Please rewrite the stretch from "Firstly, it has" through "so they say." in the game store piece, putting "collectible card games" wherever "trading card games" appears.

Page extract ▸
Start
What I Look For In A Game Store
The other day I made a trip over to my favorite game store, Armored Gopher Games, with a couple of friends of mine. It had been a while since I last visited, and there were a few things we were looking for. Now, I have visited several game stores over the years, but out of all of them the Gopher stands well above the rest. Why? Because it has what I am looking for in a game store.
Firstly, it has variety. Many game stores these days focus on trading card games like Magic the Gathering, and while I cannot blame them given the popularity of the game, it is not something that interests me. I go to a game store looking for new games or for supplements of games I already have. I like seeing games I have never heard of before and being given a chance to try some of them out before being asked to make a purchase. I also like seeing a variety in the types of games they have available. Role-playing table-top games are, of course, my focus, but I do like seeing a variety of card games, board games, miniature games, and more. Variety is the spice of life, or so they say.
Secondly, I like a game store that has plenty of space in which to game. Game stores are not only places of business, but also places to mingle with our peers. They are places where you can talk to other gamers about games you both have played, of games you are interested in playing, and where you can actually sit down and play games. Game stores should not be like grocery or convenient stores where you go in, get your stuff, and get out. These are places of gathering, albeit where customers should at least do what they can to support the store in some way.
End
Given information ▸
Start
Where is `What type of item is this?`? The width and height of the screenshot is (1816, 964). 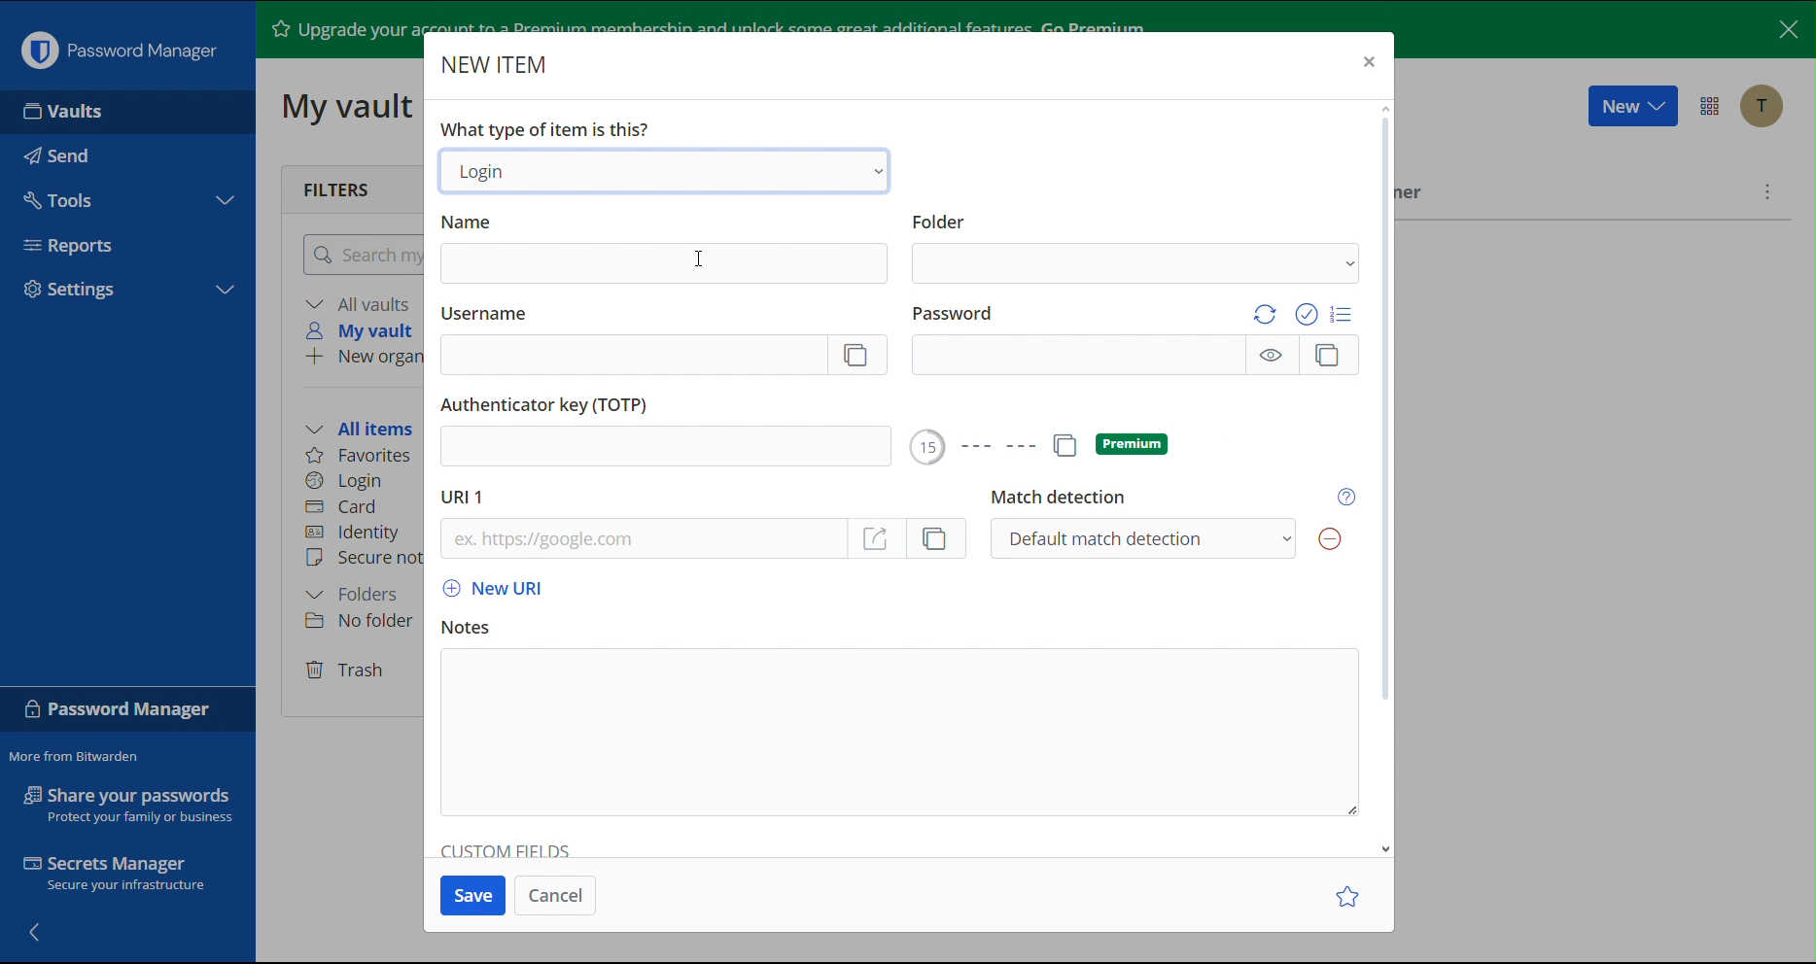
End
Exercise answer ▸
Firstly, it has variety. Many game stores these days focus on collectible card games like Magic the Gathering, and while I cannot blame them given the popularity of the game, it is not something that interests me. I go to a game store looking for new games or for supplements of games I already have. I like seeing games I have never heard of before and being given a chance to try some of them out before being asked to make a purchase. I also like seeing a variety in the types of games they have available. Role-playing table-top games are, of course, my focus, but I do like seeing a variety of card games, board games, miniature games, and more. Variety is the spice of life, or so they say.